— Begin —

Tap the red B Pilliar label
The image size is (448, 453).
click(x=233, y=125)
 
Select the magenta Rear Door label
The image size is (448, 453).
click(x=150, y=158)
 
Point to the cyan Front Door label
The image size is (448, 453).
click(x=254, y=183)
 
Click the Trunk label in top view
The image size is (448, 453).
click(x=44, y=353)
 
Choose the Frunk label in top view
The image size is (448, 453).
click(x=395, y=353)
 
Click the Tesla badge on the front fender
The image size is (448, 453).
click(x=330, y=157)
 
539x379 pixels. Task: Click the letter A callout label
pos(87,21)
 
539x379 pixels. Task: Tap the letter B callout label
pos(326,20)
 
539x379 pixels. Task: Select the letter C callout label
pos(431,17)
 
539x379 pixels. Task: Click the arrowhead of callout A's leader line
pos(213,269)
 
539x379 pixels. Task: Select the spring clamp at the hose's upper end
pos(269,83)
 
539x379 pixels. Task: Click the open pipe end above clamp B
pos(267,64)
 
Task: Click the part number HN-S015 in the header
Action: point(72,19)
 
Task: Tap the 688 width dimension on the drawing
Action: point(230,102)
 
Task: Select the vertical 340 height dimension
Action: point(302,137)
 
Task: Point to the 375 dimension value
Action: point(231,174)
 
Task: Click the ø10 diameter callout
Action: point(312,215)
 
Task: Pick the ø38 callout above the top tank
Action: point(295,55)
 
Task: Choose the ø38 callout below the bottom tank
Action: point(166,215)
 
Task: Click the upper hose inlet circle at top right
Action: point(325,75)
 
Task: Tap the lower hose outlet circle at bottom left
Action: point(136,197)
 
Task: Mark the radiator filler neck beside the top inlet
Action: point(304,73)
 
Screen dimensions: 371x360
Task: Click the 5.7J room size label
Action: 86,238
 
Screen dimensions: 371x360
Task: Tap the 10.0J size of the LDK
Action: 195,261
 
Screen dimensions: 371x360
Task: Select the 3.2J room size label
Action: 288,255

— End —

Convert all the rows above into a JSON array of strings with one string per line. Omit blank lines.

[
  "Tap the red B Pilliar label",
  "The image size is (448, 453).",
  "click(x=233, y=125)",
  "Select the magenta Rear Door label",
  "The image size is (448, 453).",
  "click(x=150, y=158)",
  "Point to the cyan Front Door label",
  "The image size is (448, 453).",
  "click(x=254, y=183)",
  "Click the Trunk label in top view",
  "The image size is (448, 453).",
  "click(x=44, y=353)",
  "Choose the Frunk label in top view",
  "The image size is (448, 453).",
  "click(x=395, y=353)",
  "Click the Tesla badge on the front fender",
  "The image size is (448, 453).",
  "click(x=330, y=157)",
  "539x379 pixels. Task: Click the letter A callout label",
  "pos(87,21)",
  "539x379 pixels. Task: Tap the letter B callout label",
  "pos(326,20)",
  "539x379 pixels. Task: Select the letter C callout label",
  "pos(431,17)",
  "539x379 pixels. Task: Click the arrowhead of callout A's leader line",
  "pos(213,269)",
  "539x379 pixels. Task: Select the spring clamp at the hose's upper end",
  "pos(269,83)",
  "539x379 pixels. Task: Click the open pipe end above clamp B",
  "pos(267,64)",
  "Task: Click the part number HN-S015 in the header",
  "Action: point(72,19)",
  "Task: Tap the 688 width dimension on the drawing",
  "Action: point(230,102)",
  "Task: Select the vertical 340 height dimension",
  "Action: point(302,137)",
  "Task: Point to the 375 dimension value",
  "Action: point(231,174)",
  "Task: Click the ø10 diameter callout",
  "Action: point(312,215)",
  "Task: Pick the ø38 callout above the top tank",
  "Action: point(295,55)",
  "Task: Choose the ø38 callout below the bottom tank",
  "Action: point(166,215)",
  "Task: Click the upper hose inlet circle at top right",
  "Action: point(325,75)",
  "Task: Tap the lower hose outlet circle at bottom left",
  "Action: point(136,197)",
  "Task: Mark the radiator filler neck beside the top inlet",
  "Action: point(304,73)",
  "Screen dimensions: 371x360",
  "Task: Click the 5.7J room size label",
  "Action: 86,238",
  "Screen dimensions: 371x360",
  "Task: Tap the 10.0J size of the LDK",
  "Action: 195,261",
  "Screen dimensions: 371x360",
  "Task: Select the 3.2J room size label",
  "Action: 288,255"
]